Un audit de sécurité à l’origine du projet
Les travaux envisagés à la résidence privée de Dharam Gokhool auraient été recommandés par la Security Division du bureau du Premier ministre à la suite d’un audit de la propriété. L’Office du président assure que les procédures prévues ont été respectées conformément à la loi.
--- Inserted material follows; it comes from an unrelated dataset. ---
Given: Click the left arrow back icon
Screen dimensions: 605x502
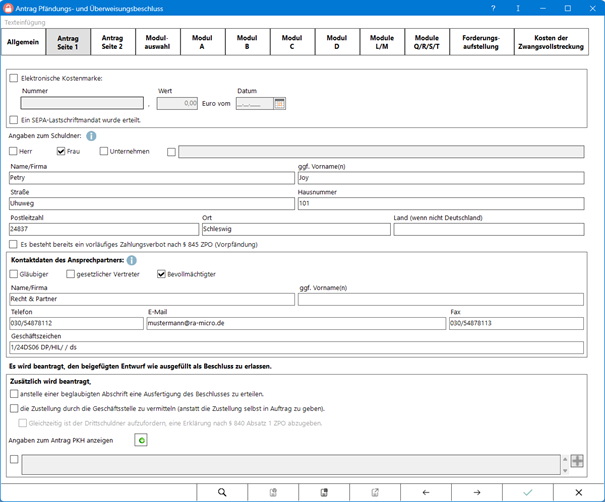Looking at the screenshot, I should [426, 492].
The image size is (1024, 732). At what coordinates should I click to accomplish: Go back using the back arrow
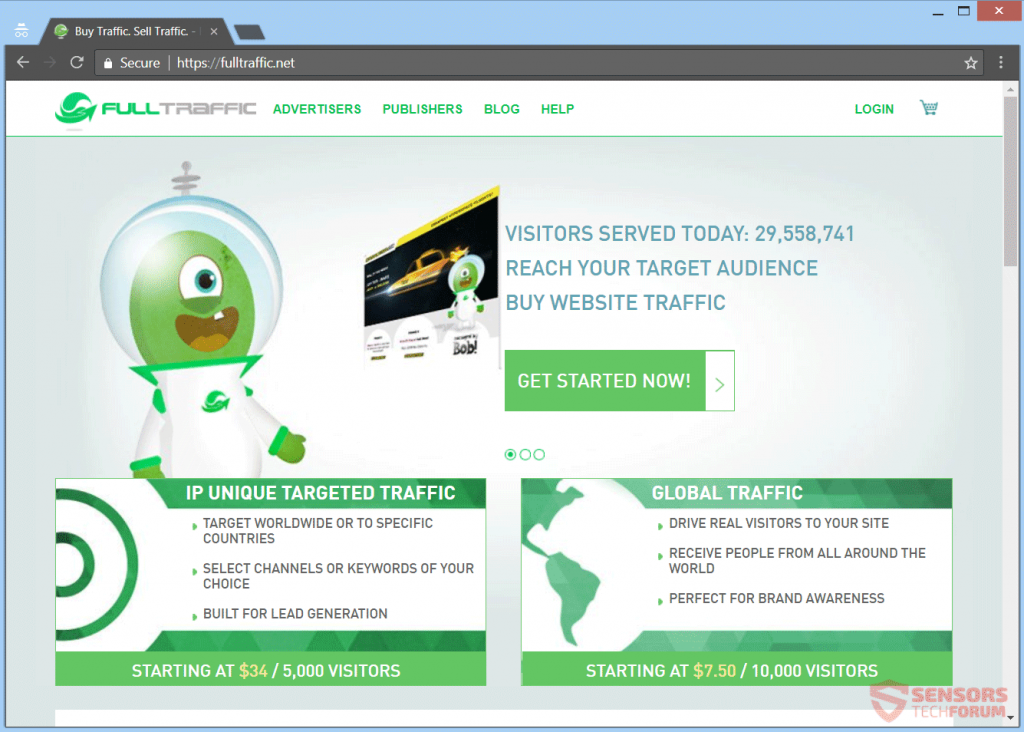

Le communiqué ne précise cependant ni la nature des aménagements, ni leur calendrier, ni leur mode d’attribution. Il ne fournit pas davantage de ventilation des coûts annoncées. La présidence invoque la confidentialité attachée à la sécurité du chef de l’État, conformément, dit-elle, aux pratiques internationales.
La prise en charge de cette protection par l’État est conforme au principe voulant que la sécurité soit attachée à la fonction présidentielle, que son titulaire réside au Réduit ou dans une propriété personnelle. Cette responsabilité ne devrait toutefois pas conduire à une absence totale d’informations.
Sans révéler les caractéristiques techniques des installations, il demeure possible de communiquer leur coût global, la ligne budgétaire utilisée, les procédures suivies et les mécanismes de contrôle. Ces renseignements relèvent de la gestion des fonds publics et ne compromettent pas nécessairement la sécurité présidentielle.
Une distinction doit enfin être établie entre les équipements strictement sécuritaires et d’éventuels travaux susceptibles d’augmenter durablement la valeur de la propriété. Le statut des installations financées par l’État, ainsi que leur devenir à la fin du mandat, restent également à préciser.